# EXERCISES TO COMPLETE
a) Copy verbatim the passage of the DepthFL baseline page that begins with the words containing "About this baseline#" and ends with "on your GPU(s).".
b) According to the DepthFL baseline page, why would the deep layers of the global model end up only partially trained? Answer in one to three sentences.

# SELECTED TEXT
────────
DepthFL: Depthwise Federated Learning for Heterogeneous Clients#

Note: If you use this baseline in your work, please remember to cite the original authors of the paper as well as the Flower paper.

Paper: openreview.net/forum?id=pf8RIZTMU58

Authors: Minjae Kim, Sangyoon Yu, Suhyun Kim, Soo-Mook Moon

Abstract: Federated learning is for training a global model without collecting private local data from clients. As they repeatedly need to upload locally-updated weights or gradients instead, clients require both computation and communication resources enough to participate in learning, but in reality their resources are heterogeneous. To enable resource-constrained clients to train smaller local models, width scaling techniques have been used, which reduces the channels of a global model. Unfortunately, width scaling suffers from heterogeneity of local models when averaging them, leading to a lower accuracy than when simply excluding resource-constrained clients from training. This paper proposes a new approach based on depth scaling called DepthFL. DepthFL defines local models of different depths by pruning the deepest layers off the global model, and allocates them to clients depending on their available resources. Since many clients do not have enough resources to train deep local models, this would make deep layers partially-trained with insufficient data, unlike shallow layers that are fully trained. DepthFL alleviates this problem by mutual self-distillation of knowledge among the classifiers of various depths within a local model. Our experiments show that depth-scaled local models build a global model better than width-scaled ones, and that self-distillation is highly effective in training data-insufficient deep layers.

About this baseline#

What’s implemented: The code in this directory replicates the experiments in DepthFL: Depthwise Federated Learning for Heterogeneous Clients (Kim et al., 2023) for CIFAR100, which proposed the DepthFL algorithm. Concretely, it replicates the results for CIFAR100 dataset in Table 2, 3 and 4.

Datasets: CIFAR100 from PyTorch’s Torchvision

Hardware Setup: These experiments were run on a server with Nvidia 3090 GPUs. Any machine with 1x 8GB GPU or more would be able to run it in a reasonable amount of time. With the default settings, clients make use of 1.3GB of VRAM. Lower num_gpus in client_resources to train more clients in parallel on your GPU(s).
────────
# GIVEN DATA
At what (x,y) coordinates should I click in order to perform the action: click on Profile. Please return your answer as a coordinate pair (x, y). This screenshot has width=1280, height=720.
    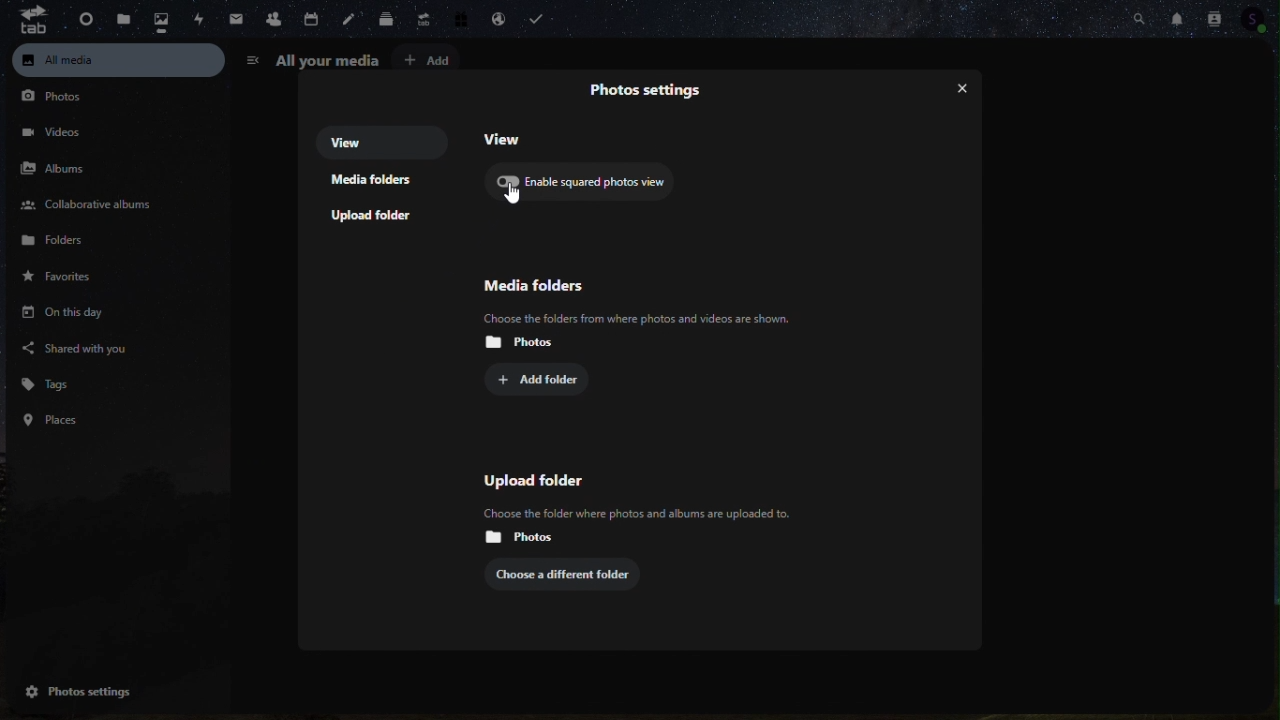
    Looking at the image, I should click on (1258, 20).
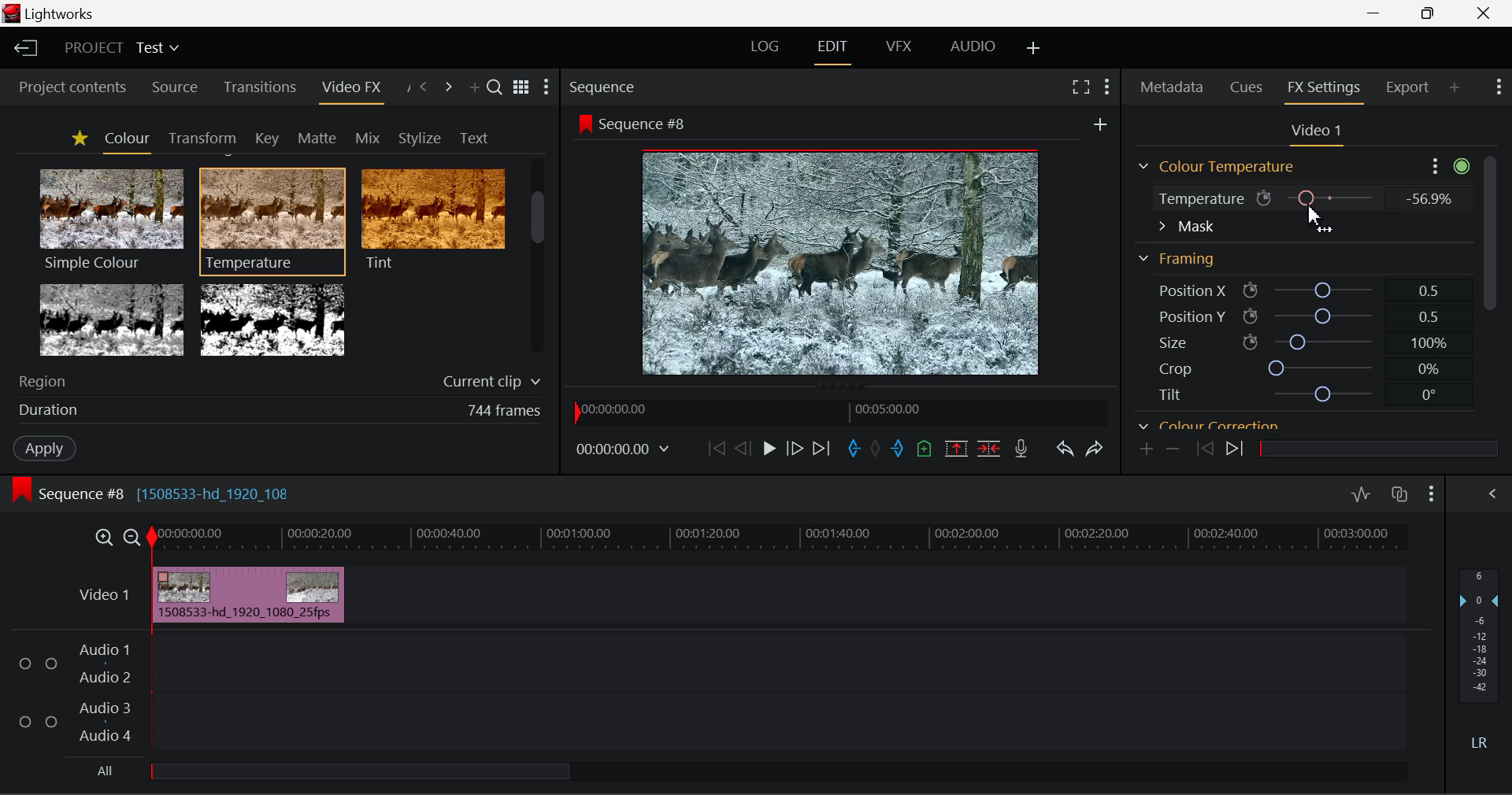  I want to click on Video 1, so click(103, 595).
────────
# TASK RESULTS
a)
About this baseline#

What’s implemented: The code in this directory replicates the experiments in DepthFL: Depthwise Federated Learning for Heterogeneous Clients (Kim et al., 2023) for CIFAR100, which proposed the DepthFL algorithm. Concretely, it replicates the results for CIFAR100 dataset in Table 2, 3 and 4.

Datasets: CIFAR100 from PyTorch’s Torchvision

Hardware Setup: These experiments were run on a server with Nvidia 3090 GPUs. Any machine with 1x 8GB GPU or more would be able to run it in a reasonable amount of time. With the default settings, clients make use of 1.3GB of VRAM. Lower num_gpus in client_resources to train more clients in parallel on your GPU(s).

b) DepthFL gives each client a local model whose depth matches its available resources, made by pruning the deepest layers off the global model. Many clients lack the resources to train deep local models. As a result, the deep layers are trained with insufficient data, while the shallow layers are fully trained.